Absa is also seeking an order compelling Mkhwebane to pay its legal costs on a punitive scale.


Absa Bank said on Tuesday that public protector Advocate Busisiwe Mkhwenbane had failed to conduct a fair and unbiased investigation into the Bankorp apartheid lifeboat as it seeks the review and setting aside of her report on the Bankorp bailout.

This comes after Absa filed its replying affidavit to Mkhwebane’s answering affidavit late on Monday.

Mkhwebane filed her answering affidavit in response to the review applications brought by Absa, seeking the setting aside of her report on the financial assistance provided by the South African Reserve Bank (Sarb) to Bankorp, which was acquired by Absa at fair value in 1992.

The Gauteng High Court in Pretoria will hear the matter from 5 to 7 December.

Earlier this year, Mkhwebane said in a report the country’s then government and the Sarb failed to recover an apartheid-era loan of R1,125 billion made between 1985 and 1995 to Bankorp Limited, which was subsequently bought by Absa Bank.

In her report, Mkhwebane instructed the Special Investigative Unit (SIU) to recover the R1.125 billion loan from Absa.

But in her affidavit, she now contends that her report merely requested President Jacob Zuma to consider asking the SIU to conduct yet a further investigation into who, if anyone, should repay this financial assistance.

Mkhwebane said her office’s investigations had found that the white minority government of the time breached the constitution by supplying the loans.

Absa, a subsidiary of Barclays Africa Group, denies any wrongdoing.

Absa said Mkhwebane’s answering affidavit seeks to introduce new justifications and reasoning in support of the “unlawful remedial action”.

“The new reasons which did not inform the public protector’s report, have never been put to Absa for a response before the report was issued.

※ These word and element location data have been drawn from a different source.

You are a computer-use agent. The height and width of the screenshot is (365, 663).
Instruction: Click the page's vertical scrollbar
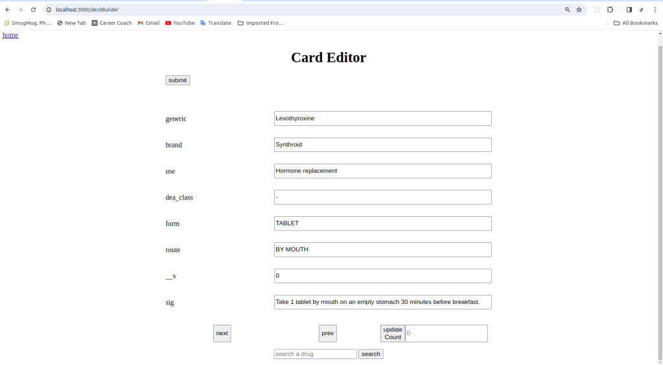point(659,195)
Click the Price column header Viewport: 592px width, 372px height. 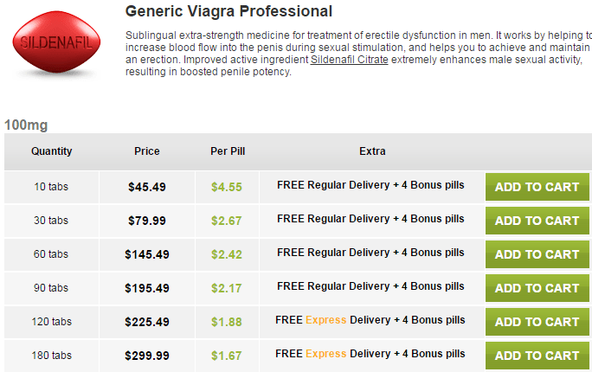click(x=147, y=151)
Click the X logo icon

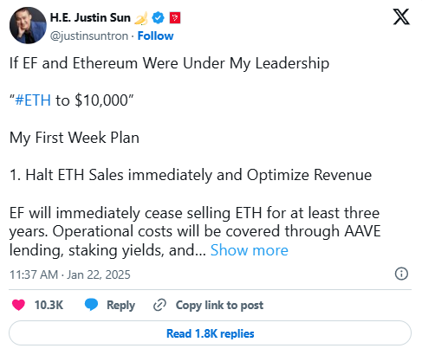click(401, 16)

In Absa’s view, apart from being legally impermissible, these attempts amount to an admission that the report cannot stand on its own,” the bank said.

“The public protector has failed to adhere to the standards demanded of an organ of state in litigation. She has neither engaged candidly nor unambiguously with the evidence, nor has she complied with her obligations to furnish the full Rule 53 Record to the parties.”

Meanwhile, Sarb also accused Mkhwebane of abusing her power in a legal battle over her Bankorp report.